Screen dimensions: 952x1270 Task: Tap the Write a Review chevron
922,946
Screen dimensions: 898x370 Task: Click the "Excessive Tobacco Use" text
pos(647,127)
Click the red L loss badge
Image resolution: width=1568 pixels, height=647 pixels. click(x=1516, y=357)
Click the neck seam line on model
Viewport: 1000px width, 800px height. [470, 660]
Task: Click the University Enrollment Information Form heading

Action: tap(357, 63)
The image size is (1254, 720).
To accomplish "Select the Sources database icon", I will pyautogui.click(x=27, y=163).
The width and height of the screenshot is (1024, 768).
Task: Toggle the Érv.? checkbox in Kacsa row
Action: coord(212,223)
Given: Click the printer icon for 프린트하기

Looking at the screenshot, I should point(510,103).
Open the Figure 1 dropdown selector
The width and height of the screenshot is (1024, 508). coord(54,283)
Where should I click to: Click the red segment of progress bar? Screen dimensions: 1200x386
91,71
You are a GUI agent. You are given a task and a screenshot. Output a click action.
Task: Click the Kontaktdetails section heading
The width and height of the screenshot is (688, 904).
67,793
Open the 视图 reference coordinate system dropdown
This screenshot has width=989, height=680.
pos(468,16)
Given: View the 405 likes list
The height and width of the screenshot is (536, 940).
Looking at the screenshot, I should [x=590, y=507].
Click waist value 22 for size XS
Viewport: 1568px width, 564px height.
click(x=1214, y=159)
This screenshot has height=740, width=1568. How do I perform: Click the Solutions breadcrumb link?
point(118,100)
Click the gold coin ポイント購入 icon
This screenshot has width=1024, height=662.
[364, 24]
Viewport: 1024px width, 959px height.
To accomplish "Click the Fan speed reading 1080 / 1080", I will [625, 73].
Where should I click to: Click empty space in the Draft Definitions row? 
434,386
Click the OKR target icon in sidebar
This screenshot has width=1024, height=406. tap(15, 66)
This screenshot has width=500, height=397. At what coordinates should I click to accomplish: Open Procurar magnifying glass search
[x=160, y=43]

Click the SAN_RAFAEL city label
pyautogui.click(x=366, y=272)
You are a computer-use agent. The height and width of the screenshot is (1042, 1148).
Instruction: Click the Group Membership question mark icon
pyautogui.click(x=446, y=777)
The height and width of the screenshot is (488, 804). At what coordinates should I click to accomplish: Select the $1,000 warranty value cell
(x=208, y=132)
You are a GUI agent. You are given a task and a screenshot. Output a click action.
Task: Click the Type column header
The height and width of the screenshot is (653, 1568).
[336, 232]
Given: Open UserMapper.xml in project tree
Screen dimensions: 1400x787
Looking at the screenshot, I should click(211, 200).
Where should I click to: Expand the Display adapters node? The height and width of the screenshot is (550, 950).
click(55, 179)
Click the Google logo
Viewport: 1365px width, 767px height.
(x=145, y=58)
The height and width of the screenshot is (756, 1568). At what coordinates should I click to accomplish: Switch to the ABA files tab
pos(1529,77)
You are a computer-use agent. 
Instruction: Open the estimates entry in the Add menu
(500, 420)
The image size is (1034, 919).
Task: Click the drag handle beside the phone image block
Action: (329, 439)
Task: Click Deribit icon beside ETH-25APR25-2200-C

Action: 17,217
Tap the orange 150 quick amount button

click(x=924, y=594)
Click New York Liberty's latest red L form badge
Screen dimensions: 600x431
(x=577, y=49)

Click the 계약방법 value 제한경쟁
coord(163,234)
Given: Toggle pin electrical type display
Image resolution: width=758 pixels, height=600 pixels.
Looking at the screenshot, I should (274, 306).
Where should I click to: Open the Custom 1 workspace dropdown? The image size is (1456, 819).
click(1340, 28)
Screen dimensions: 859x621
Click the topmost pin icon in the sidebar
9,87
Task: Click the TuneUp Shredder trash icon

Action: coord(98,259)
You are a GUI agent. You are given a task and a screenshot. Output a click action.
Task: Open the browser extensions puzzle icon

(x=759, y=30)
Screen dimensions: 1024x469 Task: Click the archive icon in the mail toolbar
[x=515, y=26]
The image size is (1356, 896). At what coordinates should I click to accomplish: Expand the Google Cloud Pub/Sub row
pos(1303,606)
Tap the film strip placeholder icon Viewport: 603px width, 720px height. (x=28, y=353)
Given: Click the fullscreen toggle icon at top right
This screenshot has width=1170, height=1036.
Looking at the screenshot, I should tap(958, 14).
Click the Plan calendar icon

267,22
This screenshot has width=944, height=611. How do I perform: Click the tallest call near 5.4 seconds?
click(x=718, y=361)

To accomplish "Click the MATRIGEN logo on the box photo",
---*---
> _TASK OBJECTIVE_: Gather all lines with the string "computer" from the data.

> _ANSWER SECTION_:
You are a computer-use agent. The height and width of the screenshot is (1042, 1148).
You are a computer-use agent. 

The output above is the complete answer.